Les responsables du Programme d'ambassadeurs de l'AMC ont fait des pieds et des mains pour que les nouveaux participants comme moi se mêlent aux autres délégués et se sentent les bienvenus dans les présentations, les panels et les séances du congrès, qui a duré quatre jours. Une séance en petit groupe a même été organisée rien que pour les ambassadeurs et la Dre Philpott après le discours d'ouverture; cette dernière a ouvertement et honnêtement répondu à nos questions, qui reflétaient la réalité des médecins en formation et des médecins en début de carrière, qu'il s'agisse du manque de postes pour les nouveaux diplômés, du nombre décroissant de postes de résidence offerts ou de l'intimidation interprofessionnelle.

À cette étape de notre parcours d'ambassadeurs, il nous aurait été difficile de ne pas nous sentir acceptés et inspirés.

Le lendemain, au cours d'un panel de discussion sur les opioïdes, la présentation de la Dre Christy Sutherland sur son travail de réduction des préjudices dans la partie est du centre-ville de Vancouver lui a valu une ovation. Elle est l'exemple parfait d'une femme médecin mettant son pouvoir et son privilège au service de certaines des personnes les plus vulnérables du Canada – elle fait partie des pionniers dont la Dre Philpott faisait l'éloge dans son discours d'ouverture.

Si la Dre Sutherland nous a laissé un message à retenir, c'est celui-ci : en tant que médecins, nous nous devons d'assurer la sécurité des gens.

« De nombreux mythes entourent la réduction des préjudices, a-t-elle dit. Il est faux de dire qu'elle favorise la consommation de drogues. La sécurité n'encourage pas la consommation. »

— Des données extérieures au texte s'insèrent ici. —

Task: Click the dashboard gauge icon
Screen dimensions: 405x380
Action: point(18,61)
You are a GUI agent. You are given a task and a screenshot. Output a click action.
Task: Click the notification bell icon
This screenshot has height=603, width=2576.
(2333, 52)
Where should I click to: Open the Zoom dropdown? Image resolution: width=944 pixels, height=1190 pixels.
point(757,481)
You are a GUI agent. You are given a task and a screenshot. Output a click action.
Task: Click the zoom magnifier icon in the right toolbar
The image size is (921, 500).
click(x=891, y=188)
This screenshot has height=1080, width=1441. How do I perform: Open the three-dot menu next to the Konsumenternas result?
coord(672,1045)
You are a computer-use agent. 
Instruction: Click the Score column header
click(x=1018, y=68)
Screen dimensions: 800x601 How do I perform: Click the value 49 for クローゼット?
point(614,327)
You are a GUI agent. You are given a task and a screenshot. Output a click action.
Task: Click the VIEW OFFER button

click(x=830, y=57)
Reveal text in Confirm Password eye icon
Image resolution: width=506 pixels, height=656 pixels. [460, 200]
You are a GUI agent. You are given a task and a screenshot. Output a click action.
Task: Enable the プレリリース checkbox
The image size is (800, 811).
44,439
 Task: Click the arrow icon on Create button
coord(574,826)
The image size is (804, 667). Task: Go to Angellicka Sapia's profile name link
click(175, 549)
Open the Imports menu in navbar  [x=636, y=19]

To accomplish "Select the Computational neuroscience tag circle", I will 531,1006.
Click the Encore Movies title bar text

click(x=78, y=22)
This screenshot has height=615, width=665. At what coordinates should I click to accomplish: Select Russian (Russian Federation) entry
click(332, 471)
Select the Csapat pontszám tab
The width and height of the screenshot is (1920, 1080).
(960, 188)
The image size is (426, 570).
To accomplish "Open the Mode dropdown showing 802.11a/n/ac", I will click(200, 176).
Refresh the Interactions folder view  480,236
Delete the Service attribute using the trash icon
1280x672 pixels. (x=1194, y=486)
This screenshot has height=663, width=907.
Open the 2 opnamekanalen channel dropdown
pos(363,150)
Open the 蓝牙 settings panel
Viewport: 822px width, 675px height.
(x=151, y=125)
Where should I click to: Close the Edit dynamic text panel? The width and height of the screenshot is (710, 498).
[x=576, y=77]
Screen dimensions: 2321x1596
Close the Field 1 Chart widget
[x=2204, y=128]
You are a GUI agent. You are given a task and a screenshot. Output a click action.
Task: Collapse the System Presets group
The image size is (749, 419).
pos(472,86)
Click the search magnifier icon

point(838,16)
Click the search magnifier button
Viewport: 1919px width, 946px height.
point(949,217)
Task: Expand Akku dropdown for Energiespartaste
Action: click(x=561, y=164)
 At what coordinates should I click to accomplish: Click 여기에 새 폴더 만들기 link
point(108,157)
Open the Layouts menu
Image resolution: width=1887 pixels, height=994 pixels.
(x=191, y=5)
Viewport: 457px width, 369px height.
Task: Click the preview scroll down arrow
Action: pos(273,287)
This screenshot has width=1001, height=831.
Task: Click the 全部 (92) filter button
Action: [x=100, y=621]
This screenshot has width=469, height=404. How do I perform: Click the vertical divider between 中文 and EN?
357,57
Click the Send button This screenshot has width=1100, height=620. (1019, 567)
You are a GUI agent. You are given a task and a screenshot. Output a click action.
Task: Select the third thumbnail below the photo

Elle nous a invités à nous glisser dans la peau de ses patients dépendants. Ces derniers ne cherchent pas à vivre une surdose ou à mourir – ils vivent plutôt dans la peur de la mort. Leur dépendance les amène à utiliser du matériel contaminé ou des drogues illicites, ce qui fait qu'ils courent le risque de mourir chaque fois qu'ils consomment. Imaginez ce qu'ils ressentent au quotidien.

« Nous devons créer un climat de sécurité, a-t-elle ajouté. Les gens meurent moins lorsque nous les sortons de la rue et lorsque des soins médicaux sont rattachés aux interventions… En tant que médecins, c'est de cette issue que nous devons nous préoccuper. »

Le discours de la Dre Sutherland, un appel irrésistible à l'action, n'avait rien à envier au discours inspirant de la Dre Philpott. Sans contredit, les efforts de la Dre Sutherland ont un effet sur la crise des opioïdes, en apparence insurmontable.

Le programme du CG prévoyait également des présentations données par des professionnels autres que des médecins. Au cours de la dernière journée, la journaliste québécoise Liz Plank a parlé des inégalités de genre en santé, et Jacques Poulin-Denis, danseur ayant été amputé d'un pied, a livré un spectacle incroyable ayant pour thème la résilience à la suite d'une tragédie. Des séances de groupe ont également eu lieu; elles portaient sur des sujets importants, comme l'assurance médicaments nationale, la santé des médecins et l'aide médicale à mourir.

Plus nos études médicales avancent, plus notre monde rapetisse; nous pouvons nous spécialiser ou nous surspécialiser, nous consacrer à la recherche ou axer nos efforts sur une communauté ou une population particulière. Une des conséquences imprévues de ma formation a d'ailleurs été la perte de ma perspective générale. Le fait d'assister au CG m'a permis de rencontrer de nombreux professionnels à qui je n'aurais jamais parlé autrement et m'a permis de découvrir de nouvelles idées et perspectives sur des enjeux de santé canadiens très pertinents.

J'encourage tous mes collègues médecins à assister au CG au moins une fois dans leur vie, que ce soit comme ambassadeur ou non.